**Soal Latihan:**
a – Dalam kutipan tentang calon tunggal pilkada, apa istilah yang digunakan di Amerika Serikat?
b – Sebutkan semua negara yang namanya disebut dalam kutipan tentang calon tunggal pilkada.

**Kutipan Terpilih:**
+++++

Kalau di Kanada dikenal dengan istilah aklamasi, di Amerika Serikat istilahnya work over . Diadakan kontestasi pemungutan suara atau aklamasi bergantung pada kondisi sosial politik dan kultur pemilu suatu negara. Bagaimana solusi calon tunggal untuk pilkada kita? Lagi-lagi, dalam pandangan penulis, daerah bercalon tunggal tahapan pilkadanya tidak perlu dihentikan.

Merujuk referensi banyak negara dan belajar dari proses demokrasi Indonesia di tingkat desa, tahapan pilkada bisa dilanjutkan dan calon tunggal bisa diuji dalam kontestasi pemungutan suara dengan melawan kolom kosong dalam surat suara. Kalau calon tunggal memang dikehendaki pemilih dan mewakili kepentingan yang sama dari pemilih, calon tunggal pasti terpilih.

Namun, jika calon tunggal lahir dari persekongkolan parpol karena proses transaksi yang terjadi sejak awal, pemilih dan masyarakat akan menemukan jalan kritik dan perlawanannya sendiri untuk menentukan pilihan yang berbeda. Ada ruang dan mekanisme korektif yang bisa diberikan publik.

+++++

[Rangkaian data]
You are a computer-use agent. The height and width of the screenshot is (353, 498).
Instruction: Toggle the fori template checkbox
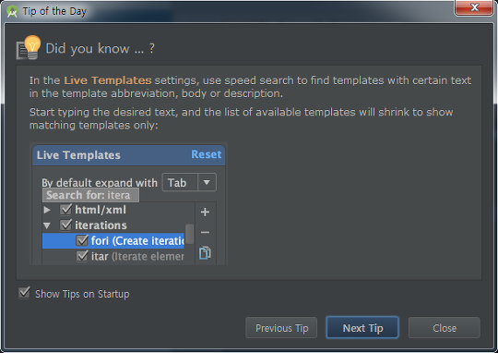[82, 240]
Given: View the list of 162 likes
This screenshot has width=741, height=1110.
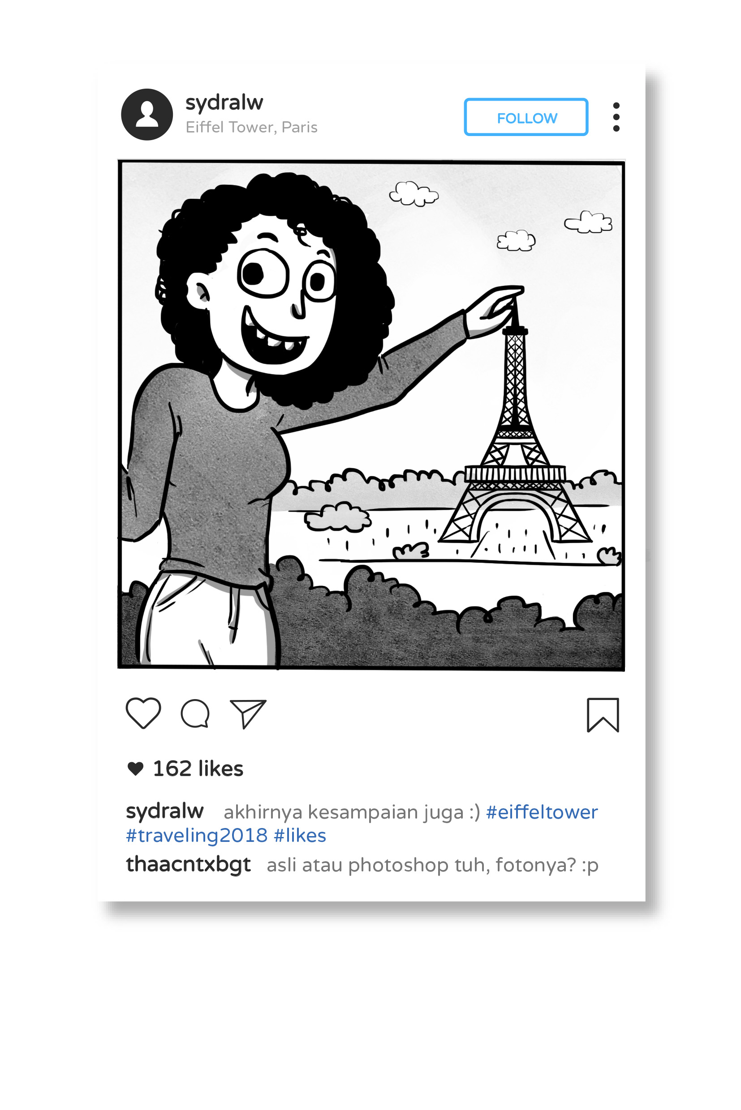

+++++

**Jawaban yang Diharapkan:**
a – Work over.

b – Kanada, Amerika Serikat, Indonesia.